HPC in the Cloud caught up with Mr. Coull to discuss the POD service and Penguin’s partnerships with these institutions.
In each scenario, the university houses computing equipment, which is owned and operated by Penguin. How the resources are used determine the nature of the agreement. In some cases, cycles can be resold to outside users, creating a new revenue stream for IT departments.
The academic partnerships typically follow one of three models:
Channel Partnership
A channel partnership between academic institutions and Penguin essentially means the user becomes a distributor of the POD service. In this configuration, departments that need to obtain HPC resources can access Penguin’s virtual cycles on demand. Again, this is a “pay as you go” model, in which upfront capital costs are transformed into operational overhead. The university receives an umbrella invoice from Penguin and charges individual departments for their usage of compute cycles.

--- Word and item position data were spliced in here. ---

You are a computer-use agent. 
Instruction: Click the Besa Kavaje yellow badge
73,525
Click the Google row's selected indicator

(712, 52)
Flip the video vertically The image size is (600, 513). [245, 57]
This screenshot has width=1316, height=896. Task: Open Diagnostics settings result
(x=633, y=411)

The agreement may seem exclusive to off-site infrastructures, but it has been in place at Cal Tech with local hardware for nearly two years. When workloads become too compute-intensive for the local cluster, Penguin allows system admins to burst jobs to a company datacenter in Salt Lake City. Coull explained how Cal Tech developed a software suite with Penguin called POD tools, which manages cloud resource interactions.

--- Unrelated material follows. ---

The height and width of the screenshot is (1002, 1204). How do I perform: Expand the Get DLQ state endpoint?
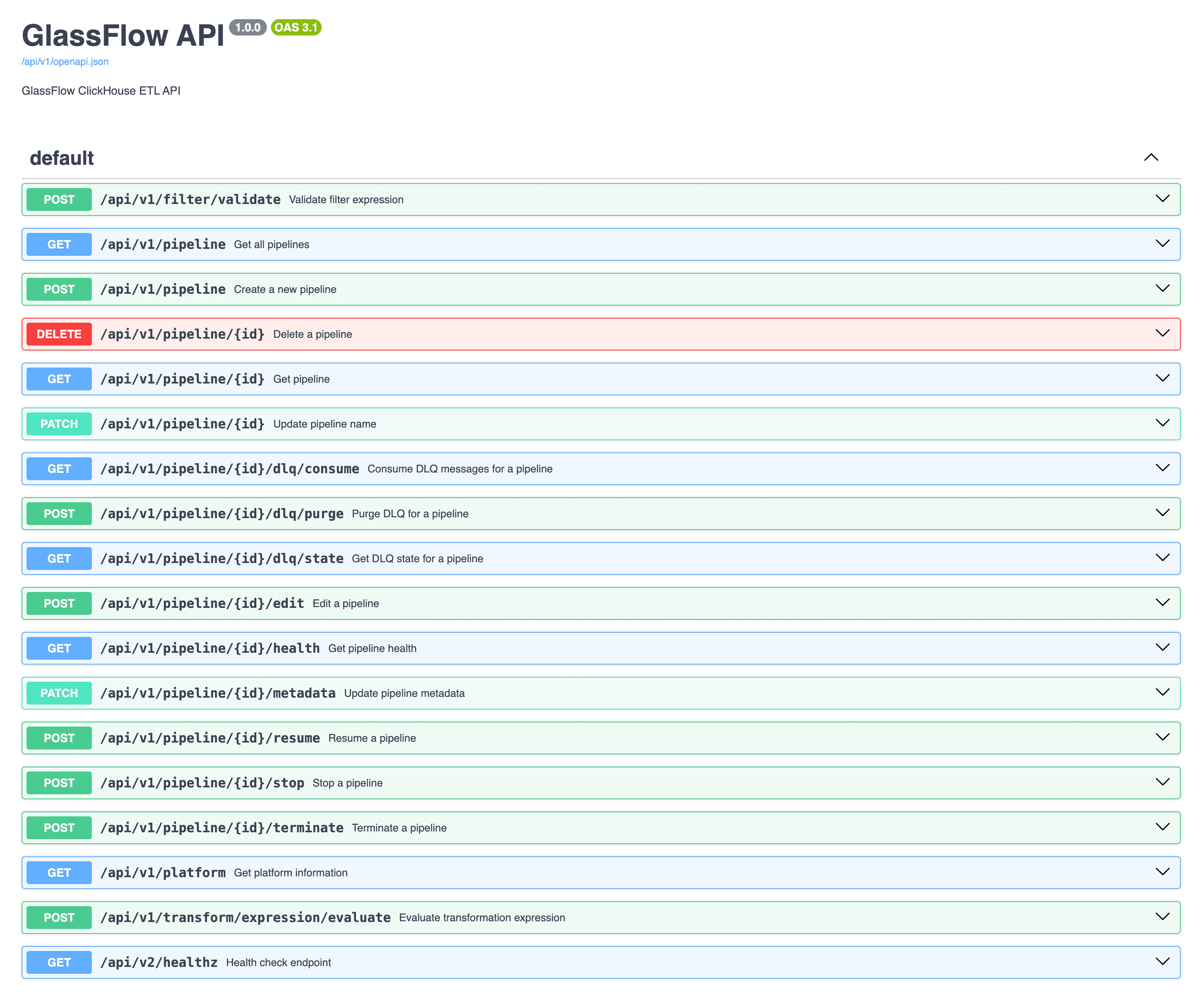(x=1163, y=558)
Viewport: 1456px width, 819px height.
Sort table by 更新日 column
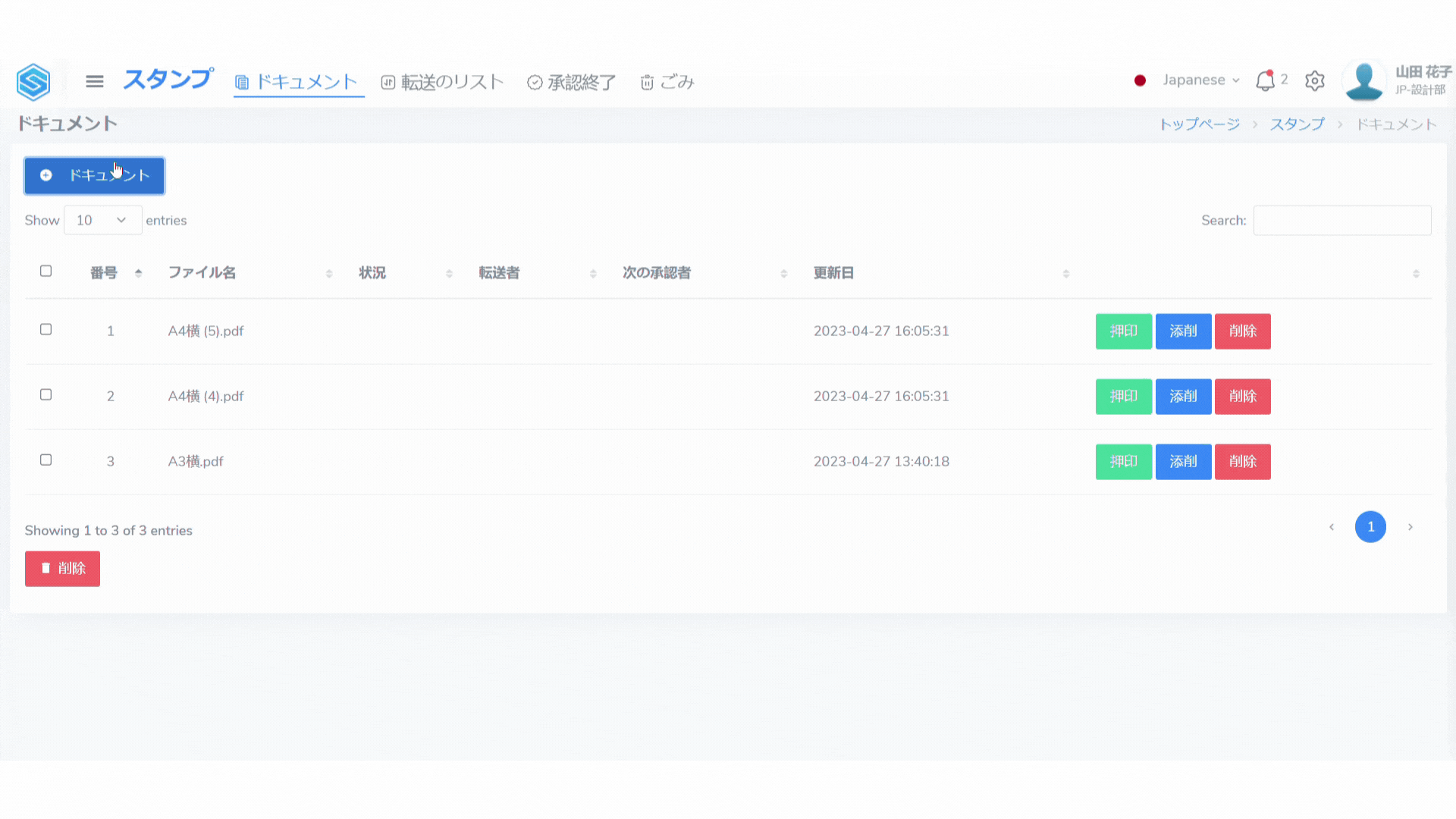(x=833, y=273)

“The connection to the cloud is only a small part of the problem,” notes Coull. “To really make this useful, you have to be able to migrate data reliably and quickly. You have to be able to migrate applications [ISV software like MathWorks] if you want to run your own applications, and you have to be able to migrate job scripts.”

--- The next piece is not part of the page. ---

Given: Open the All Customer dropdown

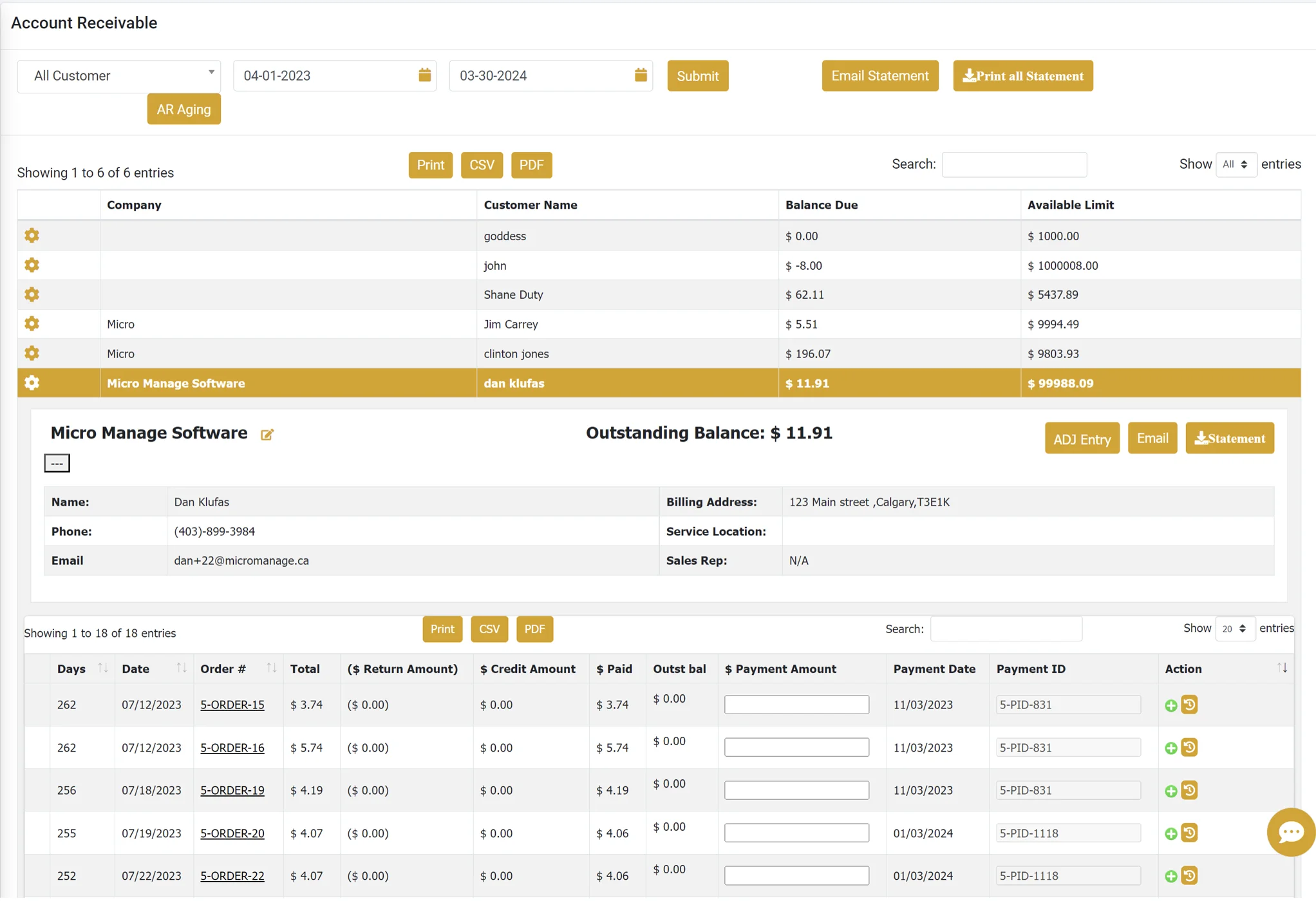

The management software is designed to securely handle workload migration, monitoring and reporting from behind a firewall. Tracking usage from the various departments can be complicated, so Penguin created custom portals to help universities keep up to date with user access.
Hybrid / Channel Model
This is the model currently in place at Indiana University (IU). The public-private partnership engenders a symbiotic relationship wherein Penguin provides and operates a cluster on campus. The university provides the facilities, power, cooling and the Internet connection for the system. In return for their contribution, the university gets to use cycles free of charge.
The system also works in the case of repackaging cycles to external federally-funded research and development centers (FFRDC). Coull gave an example where IU would be able to send cycles to another facility:
UC Berkeley could contact IU and say ‘hey, we’d like some cycles.’ We can turn that on literally with just a white list.
Hybrid Model
This configuration involves an on-site cluster using a prepaid model. When an institution deploys a system, they typically purchase a number of core hours. In most cases, those hours can be used over the next three years. Penguin also includes tools that enable cloud bursting if more compute power is needed. This is sometimes utilized in the early stages before the local cluster is fully deployed.
“What’s more common is that they’ll size their cluster based on an average workload and then they’ll let the peaks burst out to the cloud. That’s a nice model because it’s actually a little more cost effective to do that,” said Coull.
The menu of offerings gives academic institutions access to essentially infinite compute power in a way that best fits their needs.